Treatment of groundwater contaminated with gasoline components by an ozone/UV process
Authors: Temesgen Garoma, Mirat D. Gurol, Olufisayo Osibodu, Lalitha Thotakura
Department of Civil, Construction, and Environmental Engineering, San Diego State University, 5500 Campanile Drive, San Diego, CA 92182, United States
Received 20 March 2008, Revised 25 June 2008, Accepted 27 June 2008, Available online 8 August 2008
In this paper, the treatment of real groundwater samples contaminated with gasoline components, such as benzene, toluene, ethylbenzene, and xylene (BTEX), methyl tert-butyl ether (MTBE), tert-butyl alcohol (TBA), and other gasoline constituents in terms of total petroleum hydrocarbons as gasoline (TPHg) by an ozone/UV process was investigated.

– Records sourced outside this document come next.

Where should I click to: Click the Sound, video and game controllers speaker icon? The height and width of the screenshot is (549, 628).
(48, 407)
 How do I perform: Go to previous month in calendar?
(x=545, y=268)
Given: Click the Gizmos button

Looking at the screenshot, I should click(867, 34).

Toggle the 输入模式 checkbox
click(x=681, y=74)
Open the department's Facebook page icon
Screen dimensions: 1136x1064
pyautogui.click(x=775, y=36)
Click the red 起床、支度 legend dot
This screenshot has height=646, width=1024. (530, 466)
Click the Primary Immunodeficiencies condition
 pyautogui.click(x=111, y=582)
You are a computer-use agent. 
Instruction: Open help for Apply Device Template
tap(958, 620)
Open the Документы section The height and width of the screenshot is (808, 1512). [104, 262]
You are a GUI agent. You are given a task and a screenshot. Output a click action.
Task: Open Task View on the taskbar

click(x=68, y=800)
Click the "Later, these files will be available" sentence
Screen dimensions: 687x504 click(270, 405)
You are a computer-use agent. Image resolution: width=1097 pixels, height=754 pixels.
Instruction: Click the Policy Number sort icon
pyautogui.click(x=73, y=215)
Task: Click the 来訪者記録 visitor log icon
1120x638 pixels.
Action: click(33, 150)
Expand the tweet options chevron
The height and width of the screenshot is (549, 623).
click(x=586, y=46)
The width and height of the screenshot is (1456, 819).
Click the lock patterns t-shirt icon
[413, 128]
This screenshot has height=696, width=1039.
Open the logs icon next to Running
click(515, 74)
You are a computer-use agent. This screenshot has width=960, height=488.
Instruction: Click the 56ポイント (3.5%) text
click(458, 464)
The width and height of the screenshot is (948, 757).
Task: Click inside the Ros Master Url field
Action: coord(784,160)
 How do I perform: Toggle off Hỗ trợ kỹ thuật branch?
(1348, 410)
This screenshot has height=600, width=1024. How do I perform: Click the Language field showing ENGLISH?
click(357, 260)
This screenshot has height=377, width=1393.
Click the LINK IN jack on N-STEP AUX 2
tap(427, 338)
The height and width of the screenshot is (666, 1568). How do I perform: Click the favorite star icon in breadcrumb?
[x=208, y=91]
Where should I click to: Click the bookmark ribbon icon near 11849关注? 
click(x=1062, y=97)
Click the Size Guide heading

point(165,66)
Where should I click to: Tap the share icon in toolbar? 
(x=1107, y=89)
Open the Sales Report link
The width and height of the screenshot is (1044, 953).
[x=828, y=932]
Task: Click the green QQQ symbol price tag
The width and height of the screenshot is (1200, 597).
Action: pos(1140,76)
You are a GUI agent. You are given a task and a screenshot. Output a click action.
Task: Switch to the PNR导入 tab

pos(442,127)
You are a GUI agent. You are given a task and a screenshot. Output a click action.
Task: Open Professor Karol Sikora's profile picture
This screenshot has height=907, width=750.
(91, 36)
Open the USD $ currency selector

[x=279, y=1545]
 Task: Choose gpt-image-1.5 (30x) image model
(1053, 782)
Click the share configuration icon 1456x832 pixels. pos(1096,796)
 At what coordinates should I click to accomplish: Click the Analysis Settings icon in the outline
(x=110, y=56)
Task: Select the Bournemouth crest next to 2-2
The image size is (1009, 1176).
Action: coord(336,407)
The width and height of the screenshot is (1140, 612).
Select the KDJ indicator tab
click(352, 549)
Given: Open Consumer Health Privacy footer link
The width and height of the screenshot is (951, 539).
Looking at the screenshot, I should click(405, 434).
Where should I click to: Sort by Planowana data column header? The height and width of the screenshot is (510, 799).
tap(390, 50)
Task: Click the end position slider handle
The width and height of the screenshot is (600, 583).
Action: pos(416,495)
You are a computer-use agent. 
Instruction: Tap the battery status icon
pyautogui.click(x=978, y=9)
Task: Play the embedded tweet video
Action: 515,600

The treatment was conducted in a semi-batch reactor under different experimental conditions by varying ozone gas dosage and incident UV light intensity. The groundwater samples contained BTEX compounds, MTBE, TBA, and TPHg in the ranges of 5–10 000, 3000–5500, 80–1400, and 2400–20 000 μg l−1, respectively. The ozone/UV process was very effective compared to ozonation in the removal of the gasoline components from the groundwater samples. For the various gasoline constituents, more than 99% removal efficiency was achieved for the ozone/UV process and the removal efficiency for ozonation was as low as 27%. The net ozone consumed per mol of organic carbon (from BTEX, MTBE, and TBA) oxidized varied in the range of 5–60 for different types of groundwater samples treated by the ozone/UV process. In ozonation experiments, it was observed that the presence of sufficient amount of iron in groundwater samples improved the removal of BTEX, MTBE, TBA, and TPHg.